On invitation, I began drop-in classes in creative writing based on experimental exercises that would trick left-brain – that masculine lobe that tells us we cannot write and never will be able to write so why bother to even try – into shutting up/down, so allowing feminine right-brain to function freely and intuitively.
We all used to be so much more right-brain before the macho Ancient Greeks got their reasoned hands on us, laid down the system of western-style education that is still followed today. Sadly the days when we communed naturally with the gods have given way to the three Rs and all the laws of logic and rationale.
By 2005, the classes I had initially offered through trial and error had evolved into an eight-week course. At the end of this, students asked when the next one would begin…

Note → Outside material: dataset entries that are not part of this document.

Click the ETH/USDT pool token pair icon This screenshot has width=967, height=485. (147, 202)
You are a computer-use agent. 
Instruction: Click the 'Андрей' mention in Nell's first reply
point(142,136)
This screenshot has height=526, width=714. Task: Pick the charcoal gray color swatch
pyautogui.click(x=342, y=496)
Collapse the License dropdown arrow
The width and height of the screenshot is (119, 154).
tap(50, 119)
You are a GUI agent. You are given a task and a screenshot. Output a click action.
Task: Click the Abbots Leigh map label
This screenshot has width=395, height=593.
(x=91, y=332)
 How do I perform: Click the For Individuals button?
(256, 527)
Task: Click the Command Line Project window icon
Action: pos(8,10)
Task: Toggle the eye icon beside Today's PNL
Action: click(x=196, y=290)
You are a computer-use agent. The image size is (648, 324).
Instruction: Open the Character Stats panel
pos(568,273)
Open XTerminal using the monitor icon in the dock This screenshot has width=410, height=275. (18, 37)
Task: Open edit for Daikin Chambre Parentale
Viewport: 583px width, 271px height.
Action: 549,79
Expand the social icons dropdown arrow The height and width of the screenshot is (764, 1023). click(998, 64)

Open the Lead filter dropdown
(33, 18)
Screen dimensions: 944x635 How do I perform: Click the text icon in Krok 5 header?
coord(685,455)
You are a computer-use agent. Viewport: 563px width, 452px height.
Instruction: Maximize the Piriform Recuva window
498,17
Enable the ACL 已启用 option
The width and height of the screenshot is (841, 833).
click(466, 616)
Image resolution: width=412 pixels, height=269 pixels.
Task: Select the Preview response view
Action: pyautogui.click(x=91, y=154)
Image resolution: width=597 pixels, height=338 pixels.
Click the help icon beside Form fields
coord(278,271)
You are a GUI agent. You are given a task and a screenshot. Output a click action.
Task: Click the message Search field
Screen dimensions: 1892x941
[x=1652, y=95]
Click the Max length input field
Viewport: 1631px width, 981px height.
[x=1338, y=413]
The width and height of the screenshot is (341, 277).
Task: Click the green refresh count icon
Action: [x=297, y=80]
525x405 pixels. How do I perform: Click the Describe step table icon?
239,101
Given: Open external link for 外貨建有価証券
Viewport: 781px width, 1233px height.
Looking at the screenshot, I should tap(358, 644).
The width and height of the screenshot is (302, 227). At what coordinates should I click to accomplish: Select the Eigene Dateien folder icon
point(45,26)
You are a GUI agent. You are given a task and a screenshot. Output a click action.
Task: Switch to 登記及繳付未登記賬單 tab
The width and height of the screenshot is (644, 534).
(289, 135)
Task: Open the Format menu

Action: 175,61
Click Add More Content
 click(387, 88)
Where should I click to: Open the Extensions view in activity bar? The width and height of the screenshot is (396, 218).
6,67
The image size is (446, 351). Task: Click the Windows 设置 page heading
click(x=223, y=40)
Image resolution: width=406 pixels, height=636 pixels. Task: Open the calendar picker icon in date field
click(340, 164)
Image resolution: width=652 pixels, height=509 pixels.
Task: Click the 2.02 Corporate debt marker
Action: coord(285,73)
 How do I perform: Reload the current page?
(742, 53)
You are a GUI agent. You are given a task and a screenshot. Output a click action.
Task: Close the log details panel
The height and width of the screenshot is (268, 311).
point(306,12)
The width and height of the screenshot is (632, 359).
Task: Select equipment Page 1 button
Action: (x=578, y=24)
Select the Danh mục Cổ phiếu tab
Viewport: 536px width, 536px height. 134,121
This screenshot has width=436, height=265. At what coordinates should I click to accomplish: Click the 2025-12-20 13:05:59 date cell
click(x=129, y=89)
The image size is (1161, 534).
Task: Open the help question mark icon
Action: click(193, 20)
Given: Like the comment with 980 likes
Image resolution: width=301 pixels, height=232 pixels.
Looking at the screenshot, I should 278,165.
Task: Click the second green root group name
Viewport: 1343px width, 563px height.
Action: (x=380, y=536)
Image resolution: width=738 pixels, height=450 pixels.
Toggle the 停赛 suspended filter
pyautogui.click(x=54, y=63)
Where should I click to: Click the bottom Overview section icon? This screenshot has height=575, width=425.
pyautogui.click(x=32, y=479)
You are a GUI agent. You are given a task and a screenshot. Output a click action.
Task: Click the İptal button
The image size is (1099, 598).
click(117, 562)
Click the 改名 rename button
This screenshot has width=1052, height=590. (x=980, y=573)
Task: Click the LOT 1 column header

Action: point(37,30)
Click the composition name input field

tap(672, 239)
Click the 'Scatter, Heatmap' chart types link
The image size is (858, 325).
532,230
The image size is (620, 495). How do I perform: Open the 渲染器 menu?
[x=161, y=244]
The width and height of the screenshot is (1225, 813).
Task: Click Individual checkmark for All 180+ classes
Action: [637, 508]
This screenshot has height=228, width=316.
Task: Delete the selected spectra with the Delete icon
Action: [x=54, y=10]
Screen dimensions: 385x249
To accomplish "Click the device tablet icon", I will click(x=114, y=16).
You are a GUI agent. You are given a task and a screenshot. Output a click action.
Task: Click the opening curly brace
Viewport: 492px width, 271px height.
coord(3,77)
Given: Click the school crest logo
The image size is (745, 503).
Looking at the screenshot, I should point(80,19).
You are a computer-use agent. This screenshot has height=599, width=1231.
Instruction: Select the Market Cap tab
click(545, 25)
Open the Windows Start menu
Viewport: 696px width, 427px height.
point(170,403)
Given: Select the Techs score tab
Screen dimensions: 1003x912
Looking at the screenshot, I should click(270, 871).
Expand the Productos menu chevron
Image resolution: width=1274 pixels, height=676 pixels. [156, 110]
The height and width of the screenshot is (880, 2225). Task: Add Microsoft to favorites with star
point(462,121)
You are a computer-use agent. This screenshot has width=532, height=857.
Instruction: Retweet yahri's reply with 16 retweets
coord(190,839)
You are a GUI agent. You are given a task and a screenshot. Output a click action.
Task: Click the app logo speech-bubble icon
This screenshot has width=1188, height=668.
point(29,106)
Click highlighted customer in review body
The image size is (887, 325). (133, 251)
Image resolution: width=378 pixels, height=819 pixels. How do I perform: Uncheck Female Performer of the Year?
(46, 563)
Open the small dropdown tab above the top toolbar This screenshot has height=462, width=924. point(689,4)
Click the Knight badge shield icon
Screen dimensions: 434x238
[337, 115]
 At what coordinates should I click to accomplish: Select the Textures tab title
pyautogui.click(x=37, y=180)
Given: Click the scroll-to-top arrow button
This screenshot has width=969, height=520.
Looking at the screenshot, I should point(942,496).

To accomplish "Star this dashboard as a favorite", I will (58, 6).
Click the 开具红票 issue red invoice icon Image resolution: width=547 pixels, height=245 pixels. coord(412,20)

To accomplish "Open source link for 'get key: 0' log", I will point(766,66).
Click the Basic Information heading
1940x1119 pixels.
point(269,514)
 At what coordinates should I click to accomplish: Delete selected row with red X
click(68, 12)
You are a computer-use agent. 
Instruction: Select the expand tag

Today DRAWING ON THE WRITER WITHIN offers four levels: Initiation, Exploration, Affirmation and Confirmation.
The first three levels consist of weekly exercises followed by a 25 minute session of Proprioceptive Writing (http://radix00.com/PWriting_Main/) and omiyage, a Japanese word meaning obligatory gift. In this instance I give students the gift of a writing task to do in their own time at home ahead of the next session, to be shared – gifted back – for feedback by e-mail.
Level 4 is different. Students are asked to plan, develop and begin work on an 8-week project rather than weekly assignments. This is to encourage their own internal resources of self-discipline as writers. After all, at the end of this course, they are – theoretically at least – on their own.
To encourage them and – having spent years in journalism – plumb my own creative depths, I began a project of my own. The book that follows evolved from this self-imposed exercise.
I began it in 2010, by which time RBR had moved on to a new venue. This time around I was working with six women – American, Scottish and English DOTWW graduates –who had all completed the first three levels. I completed my own first draft a year later in 2011, by which time circumstances had changed.
While now a testament to the past, it remains as intensely personal and present as the time in which it was written. Welcome therefore to a love story about a house.